Auf dem Frühstücksbrot liegen Apfelschnitze, die Kaffeetasse ist groß und voll, das Handy liegt griffbereit daneben. Es könnte ja noch eine Info kommen, eine heiße womöglich. Wolfgang Schorlau sitzt am Küchentisch in der Wohnung seiner Freundin, die nicht nur Rektorin der Kunstakademie ist, sondern als Journalistin auch gestrenge Erstleserin seiner Romane. Manchmal gibt er ihre Stuttgarter Altbauwohnung als seine eigene aus, "weil die schöner ist als meine", bekennt er. Ein jungenhaftes Grinsen wischt für einen kurzen Moment die Müdigkeit aus seinem Gesicht. Eine kleine Dosis Fiktion erleichtert den Alltag.

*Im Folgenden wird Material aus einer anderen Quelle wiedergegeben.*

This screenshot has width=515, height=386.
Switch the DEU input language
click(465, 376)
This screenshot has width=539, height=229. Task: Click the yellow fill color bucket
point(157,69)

Der 64-Jährige hat eine harte Zeit hinter sich. In seinem neuesten Politthriller hat der Kriminalschriftsteller seinen Privatermittler Dengler in ein Haifischbecken geworfen, in dem die Haie ziemlich real und noch sehr lebendig sind. Er lässt den Stuttgarter Ex-BKA-ler zum "Nationalsozialistischen Untergrund", kurz NSU, ermitteln, während in München noch der Prozess gegen Beate Zschäpe läuft und in hessischen, nordrhein-westfälischen und baden-württembergischen Untersuchungsausschüssen versucht wird, die Wahrheit zum NSU-Komplex zu ermitteln. Am 12. November wird "Die schützende Hand" erscheinen.

Doch für Schorlau ist der Fall damit nicht abgeschlossen. "Wir gehen alle davon aus, dass wir in einem liberalen Land leben", sagt er: "Und dann wurde mir klar, dass wir wahrscheinlich in einem Land Leben, das in weiten Bereichen von den Amerikanern kontrolliert wird." Das steckt ein kritischer Zeitgenosse ebenso wenig weg wie die Erkenntnis, die er durch das Aktenstudium gewonnen hat: Dass die Ermittler den Bundestagsausschuss gnadenlos und schlecht angelogen haben. Dass der Verfassungsschutz mauert. Dass die Polizei schlampig ermittelt hat. Das riecht nach Vertuschung. Wer die Akten kennt, weiß, wo die Unwahrheit gesagt wurde. Dengler weist das akribisch nach.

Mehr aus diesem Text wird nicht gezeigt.